A former top-ranking State Department official is set to plead guilty for improperly helping a wealthy Gulf country try to influence U.S. policy and not disclosing on a government ethics form gifts he received from a disgraced political fundraiser.
Court records filed earlier this month say that Richard G. Olson, who was the State Department’s special representative for Afghanistan and Pakistan at the end of the Obama administration, provided “aid and advice” to Qatar on lobbying activities in violation of a “revolving door” prohibition against such behavior for one year after leaving public service.
Olson, who also served as U.S. ambassador to Pakistan and the United Arab Emirates, indicated in a signed filing earlier this month he intends to plead guilty. It’s unclear if he’s cooperating in other investigations.
The case represents one of the more high-profile efforts by the Justice Department in recent years to crack down on unreported or illegal influence campaigns funded by foreign governments aimed at altering U.S. policy.
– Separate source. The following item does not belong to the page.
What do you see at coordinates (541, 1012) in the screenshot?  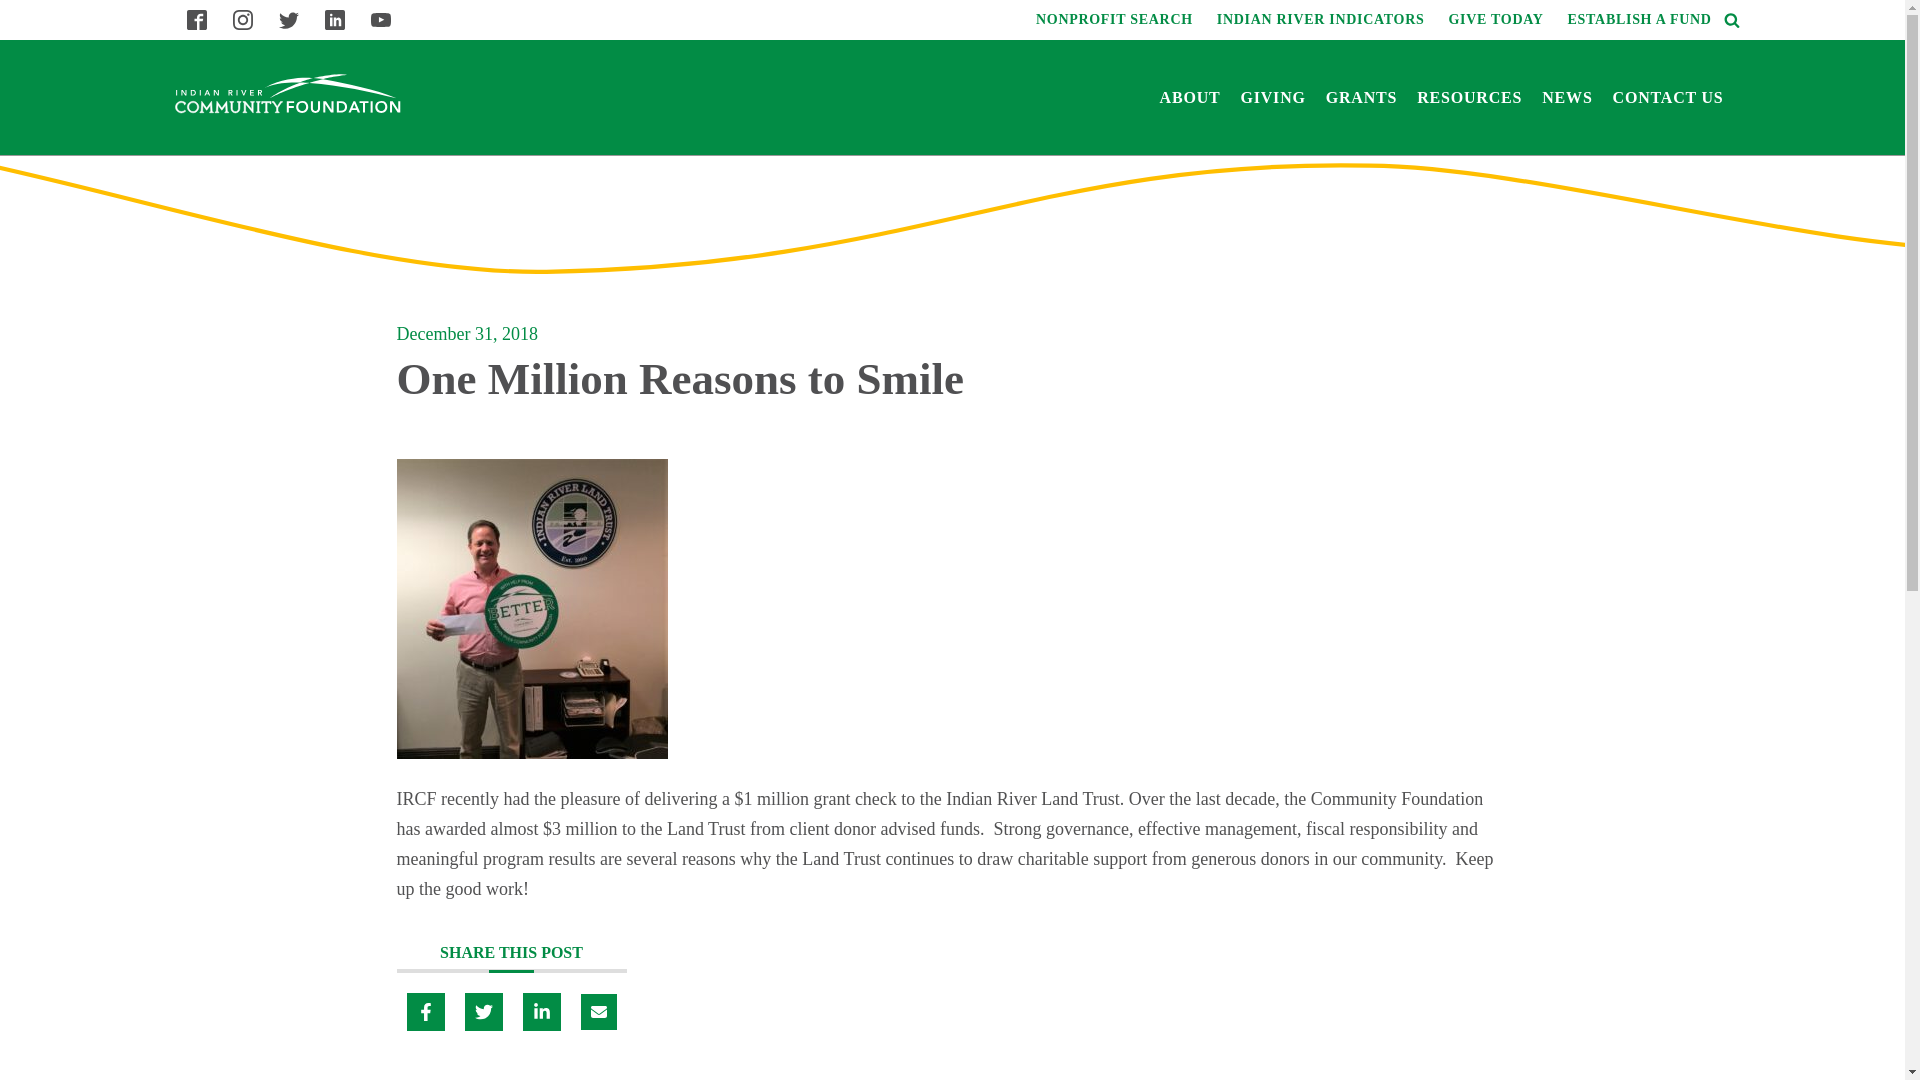 I see `Share on LinkedIn` at bounding box center [541, 1012].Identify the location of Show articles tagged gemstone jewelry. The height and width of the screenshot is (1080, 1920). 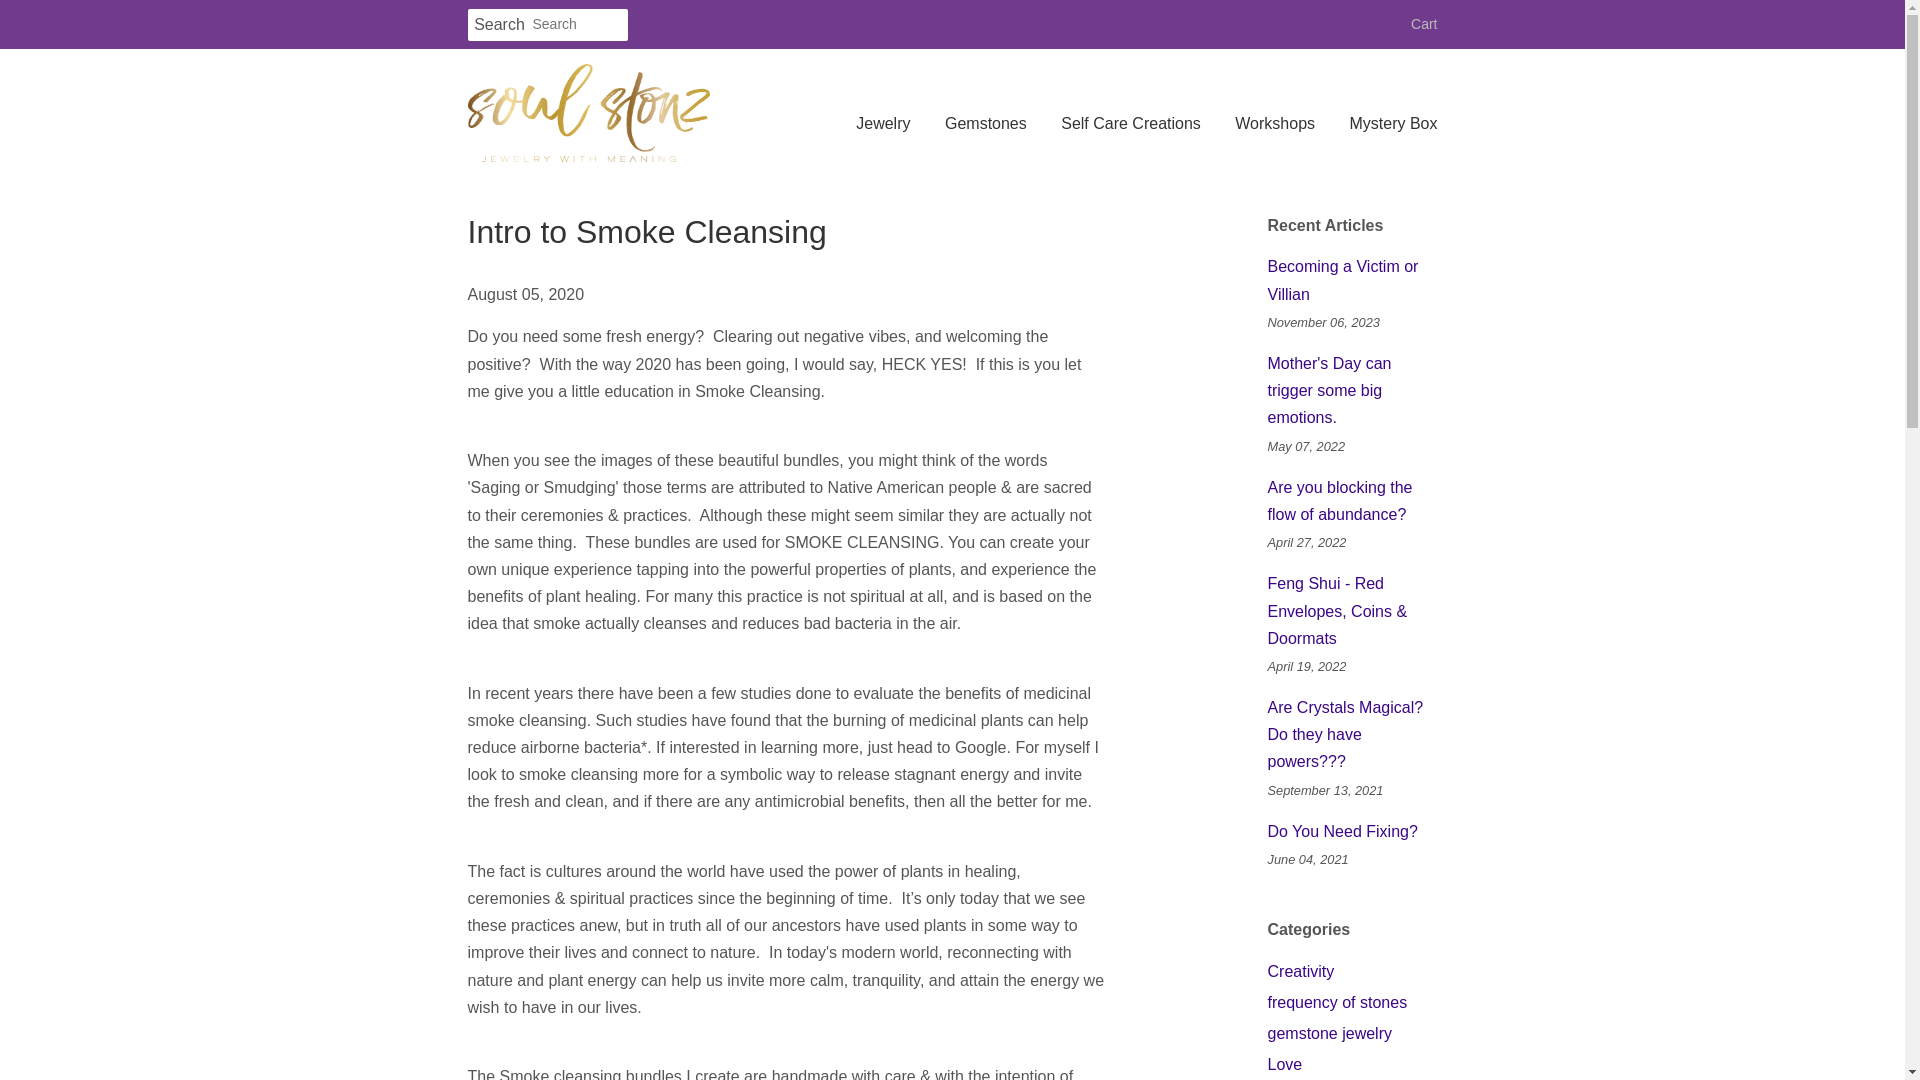
(1330, 1033).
Federal prosecutors also said that while at the State Department, Olson failed to disclose certain financial benefits he received from a California businessman named Imaad Zuberi. Once a major political donor, Zuberi is now serving a 12 year prison sentence for funneling illegal campaign contributions to politicos in both major parties and then peddling the resulting influence to foreign governments. The new court records do not use Zuberi’s name, but The Associated Press was able to identify him based on court filings in other cases, letters a Zuberi representative has sent to Congress, and interviews with Zuberi associates.
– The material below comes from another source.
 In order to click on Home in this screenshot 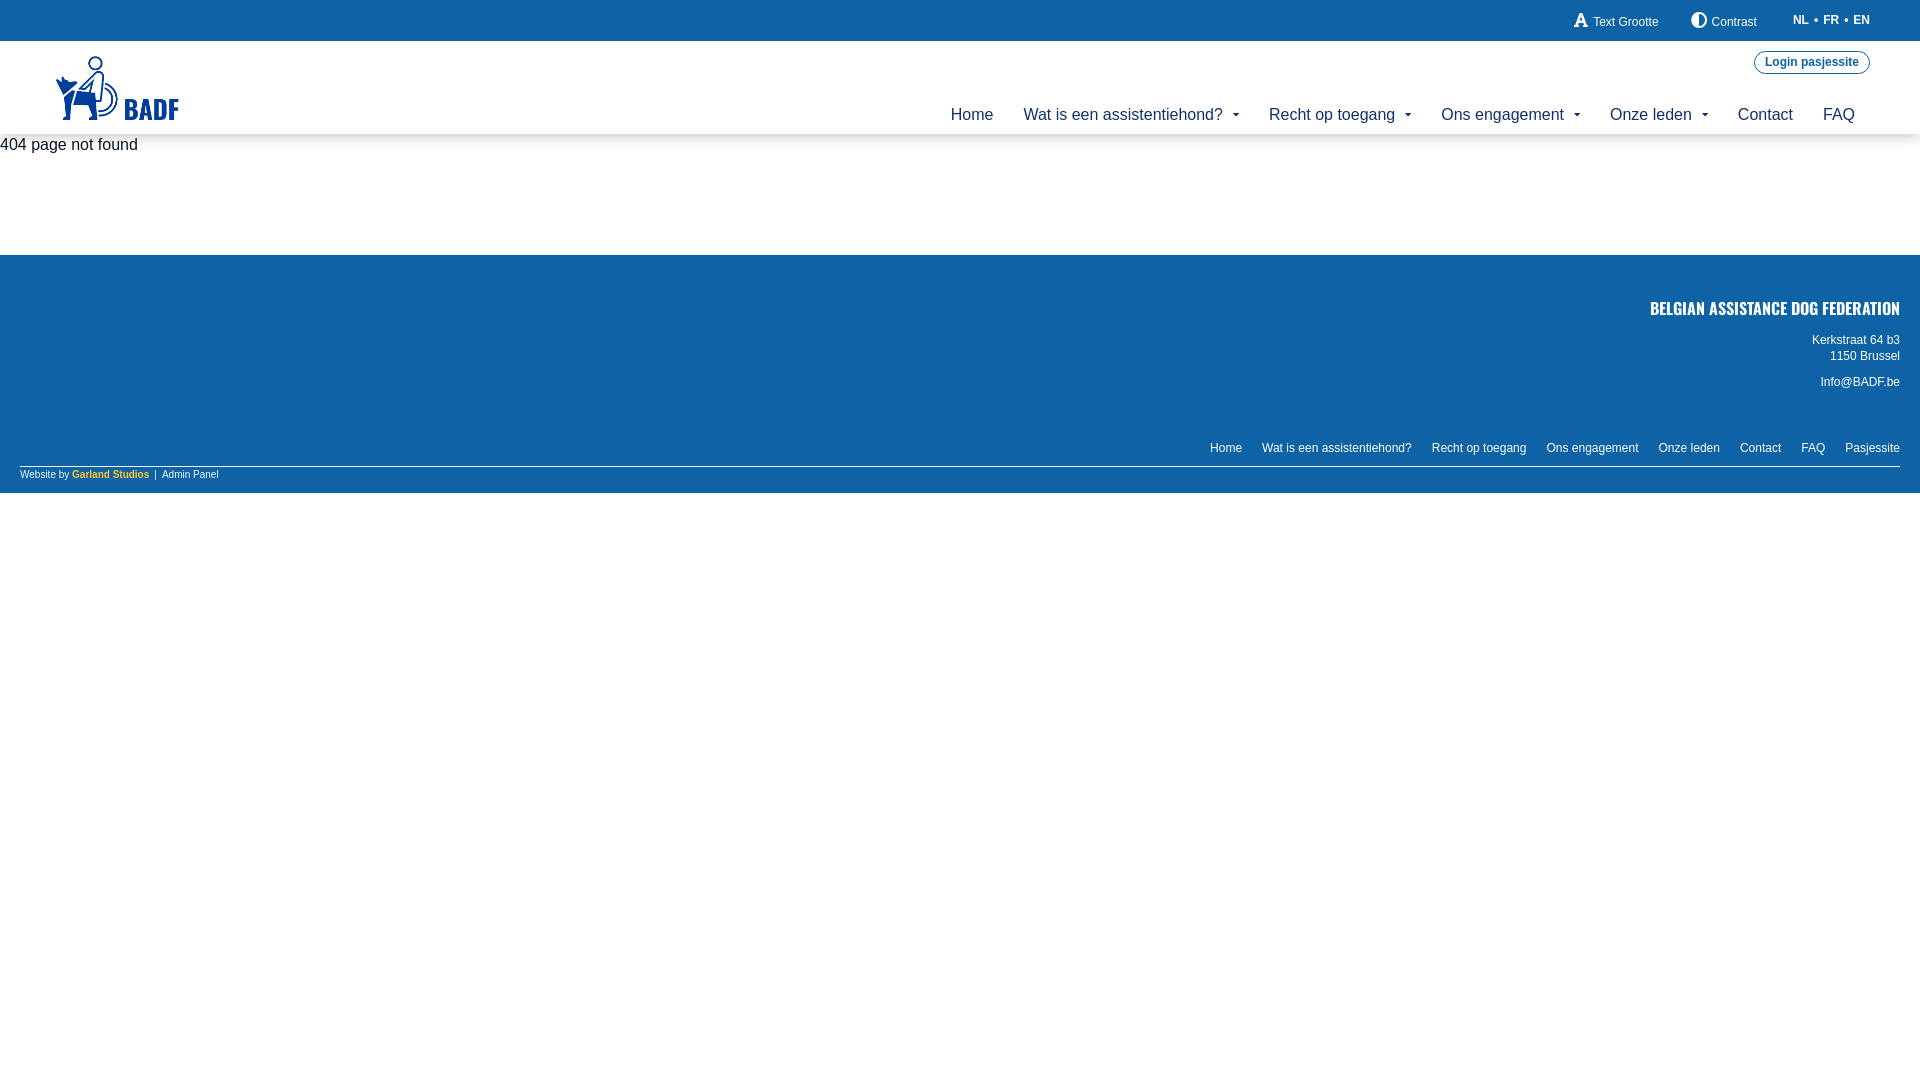, I will do `click(1226, 448)`.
Neither the Justice Department or Olson’s attorney immediately returned requests for comment.
Shortly after Olson left the State Department, several Gulf countries, including Saudi Arabia and the UAE, launched a blockade against Qatar that sparked a massive spending spree in Washington on lobbying and other efforts to influence U.S. policy.
Olson, Zuberi and retired Marine four-star Gen. John Allen traveled to Doha early in the diplomatic crisis to meet with top Qatari officials and discuss ways of resolving the issue, according to court records and a statement Allen’s spokesman provided to the AP last year.
Federal prosecutors write in Olson’s newly filed court records that shortly after the June 2017 trip, Olson, Zuberi, a Qatari official and Allen, who is only identified as “Person 3,” met with several Congressmen “for the purpose of convincing the U.S. lawmakers to support Qatar rather than its regional rivals in the Gulf Diplomatic Crisis.”
Emails that Zuberi’s representative submitted in a letter to Congress also show that Zuberi pushed for Olson and Allen to accompany Qatari officials to a White House meeting with then-National Security Advisor H.R. McMaster.
“We should shift this conversation to WhatsApp,” Allen replied. “I’ll let Rick speak for himself regarding his legal restrictions in dealing with the (U.S. Government).”
Allen, who is now president of the influential Brookings Institute think tank, told the AP last year that White House officials were aware of and supported his efforts to revolve the crisis as a private citizen.
“General Allen has never acted as an agent of the Qatari government,” his spokesman, Beau Phillips, said in a statement last year.
The newly filed court documents also show that Olson worked with Zuberi to win U.S. government approval for a preclearance facility at the Doha airport, which would allow U.S.-bound passengers to clear customs before they left Qatar.
Such approval would expand the number of U.S. cities the Doha airport could serve and give it an advantage over competitors in the Gulf, prosecutors said. As ambassador, Olson had worked to establish a preclearance facility at the Abu Dhabi International Airport in the UAE.
Zuberi became notorious for courting lawmakers and diplomats like Olson. In 2015, prosecutors said, Zuberi paid for Olson’s trip from New Mexico to London, where the then-ambassador met with Esam Janahi, a Bahraini businessman who offered Olson a one-year contract worth $300,000 a year. Janahi was not named in Olson’s court records, but the AP identified him through separate court filings and other records.
Zuberi detailed that aspect of his relationship with Olson last year in letters to members of Congress, in which a former federal law enforcement officer hired by Zuberi cited a host of irregularities in the fundraiser’s prosecution and described his lengthy prison sentence as a “miscarriage of justice.”